* [DIRECTIONS]:
Pick out every line in the listing below that contains the string "magnifier" and copy each one in full. Case counts.

Rows of pointing data
▬▬▬▬▬▬

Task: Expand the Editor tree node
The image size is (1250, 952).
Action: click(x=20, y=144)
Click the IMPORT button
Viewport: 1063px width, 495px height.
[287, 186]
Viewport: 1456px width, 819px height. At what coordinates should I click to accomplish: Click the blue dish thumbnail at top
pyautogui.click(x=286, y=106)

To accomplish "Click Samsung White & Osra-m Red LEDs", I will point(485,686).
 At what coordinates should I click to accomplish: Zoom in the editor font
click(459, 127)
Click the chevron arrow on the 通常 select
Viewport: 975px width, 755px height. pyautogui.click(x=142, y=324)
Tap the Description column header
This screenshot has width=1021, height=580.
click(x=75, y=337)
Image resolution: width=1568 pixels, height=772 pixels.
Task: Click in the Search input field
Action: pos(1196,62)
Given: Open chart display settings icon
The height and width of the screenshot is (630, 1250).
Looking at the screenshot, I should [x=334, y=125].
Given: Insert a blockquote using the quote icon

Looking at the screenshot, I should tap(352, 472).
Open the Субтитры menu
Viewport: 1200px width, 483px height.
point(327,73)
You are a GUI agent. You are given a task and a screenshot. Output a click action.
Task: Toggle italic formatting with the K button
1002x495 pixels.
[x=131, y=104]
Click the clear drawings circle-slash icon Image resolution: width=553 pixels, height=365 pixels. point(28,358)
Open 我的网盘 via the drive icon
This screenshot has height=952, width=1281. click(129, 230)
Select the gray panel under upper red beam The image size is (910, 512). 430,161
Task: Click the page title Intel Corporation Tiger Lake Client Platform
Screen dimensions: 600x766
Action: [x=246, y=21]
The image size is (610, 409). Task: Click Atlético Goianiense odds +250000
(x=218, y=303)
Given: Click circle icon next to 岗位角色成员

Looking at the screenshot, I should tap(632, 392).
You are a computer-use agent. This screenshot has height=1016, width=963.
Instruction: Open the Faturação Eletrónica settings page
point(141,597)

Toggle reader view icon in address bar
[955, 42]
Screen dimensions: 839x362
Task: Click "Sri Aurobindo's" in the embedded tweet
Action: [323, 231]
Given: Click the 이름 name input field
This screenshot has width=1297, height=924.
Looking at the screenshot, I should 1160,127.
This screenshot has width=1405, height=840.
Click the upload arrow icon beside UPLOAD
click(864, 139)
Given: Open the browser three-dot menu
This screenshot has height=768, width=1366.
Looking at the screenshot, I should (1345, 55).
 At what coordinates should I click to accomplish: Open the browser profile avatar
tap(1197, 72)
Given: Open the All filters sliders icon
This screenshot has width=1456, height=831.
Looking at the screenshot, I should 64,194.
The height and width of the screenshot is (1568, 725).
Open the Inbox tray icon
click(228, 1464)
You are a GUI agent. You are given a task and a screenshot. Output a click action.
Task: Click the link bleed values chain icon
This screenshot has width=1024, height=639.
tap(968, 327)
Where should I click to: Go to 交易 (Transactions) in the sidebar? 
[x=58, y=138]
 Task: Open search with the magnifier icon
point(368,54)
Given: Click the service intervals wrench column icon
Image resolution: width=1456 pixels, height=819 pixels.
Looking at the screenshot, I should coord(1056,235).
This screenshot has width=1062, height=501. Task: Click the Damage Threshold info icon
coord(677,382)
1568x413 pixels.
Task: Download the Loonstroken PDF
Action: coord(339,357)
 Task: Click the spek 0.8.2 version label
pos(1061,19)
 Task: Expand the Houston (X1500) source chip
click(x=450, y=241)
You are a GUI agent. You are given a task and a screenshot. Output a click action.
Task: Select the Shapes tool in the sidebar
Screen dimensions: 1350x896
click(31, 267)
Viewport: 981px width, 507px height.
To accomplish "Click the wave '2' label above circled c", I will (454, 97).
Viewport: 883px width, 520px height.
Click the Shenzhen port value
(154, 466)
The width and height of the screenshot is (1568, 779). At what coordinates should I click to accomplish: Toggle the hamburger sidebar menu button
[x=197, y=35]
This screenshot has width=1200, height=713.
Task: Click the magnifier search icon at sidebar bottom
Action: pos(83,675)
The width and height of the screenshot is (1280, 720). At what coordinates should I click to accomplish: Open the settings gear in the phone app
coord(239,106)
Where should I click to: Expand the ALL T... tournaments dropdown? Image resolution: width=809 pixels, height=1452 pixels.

▬▬▬▬▬▬

* [EXERCISE RESPONSE]:
 Task: Open search with the magnifier icon
Task: Click the magnifier search icon at sidebar bottom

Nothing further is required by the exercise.